(Pixel coordinate grounding data)
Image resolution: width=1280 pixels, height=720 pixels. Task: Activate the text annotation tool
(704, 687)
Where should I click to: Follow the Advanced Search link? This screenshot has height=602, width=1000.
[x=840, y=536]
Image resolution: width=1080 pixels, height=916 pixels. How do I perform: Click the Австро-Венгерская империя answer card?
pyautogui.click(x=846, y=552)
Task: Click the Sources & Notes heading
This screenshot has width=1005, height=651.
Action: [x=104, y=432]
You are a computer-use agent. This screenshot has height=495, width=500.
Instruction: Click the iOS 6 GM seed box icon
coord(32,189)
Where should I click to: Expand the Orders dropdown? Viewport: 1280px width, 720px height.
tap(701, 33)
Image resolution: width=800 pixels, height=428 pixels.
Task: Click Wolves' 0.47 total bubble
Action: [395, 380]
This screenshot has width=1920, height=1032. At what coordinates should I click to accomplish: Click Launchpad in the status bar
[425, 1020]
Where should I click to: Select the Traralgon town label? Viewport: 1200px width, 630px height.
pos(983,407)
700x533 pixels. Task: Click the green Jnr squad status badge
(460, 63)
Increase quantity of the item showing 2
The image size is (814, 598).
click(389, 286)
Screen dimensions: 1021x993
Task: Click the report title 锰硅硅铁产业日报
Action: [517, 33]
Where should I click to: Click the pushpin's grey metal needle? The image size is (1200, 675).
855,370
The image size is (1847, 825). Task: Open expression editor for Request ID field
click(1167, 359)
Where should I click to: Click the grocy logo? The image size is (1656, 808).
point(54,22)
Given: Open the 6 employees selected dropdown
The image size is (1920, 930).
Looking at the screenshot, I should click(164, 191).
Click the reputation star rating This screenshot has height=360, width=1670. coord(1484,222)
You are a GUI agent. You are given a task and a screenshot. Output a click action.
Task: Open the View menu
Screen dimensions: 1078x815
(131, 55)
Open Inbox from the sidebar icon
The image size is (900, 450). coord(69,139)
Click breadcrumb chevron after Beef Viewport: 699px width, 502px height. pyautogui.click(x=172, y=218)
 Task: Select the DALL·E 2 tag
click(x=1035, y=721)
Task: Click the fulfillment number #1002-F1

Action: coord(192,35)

▶ _Work to be completed_: Wherever the word "agent" occurs in the data above, copy the line it sits in.

▶ _Solution to this problem_:
You are a computer-use agent. This screenshot has height=495, width=500.
You are a GUI agent. You are given a task and a screenshot. Output a click action.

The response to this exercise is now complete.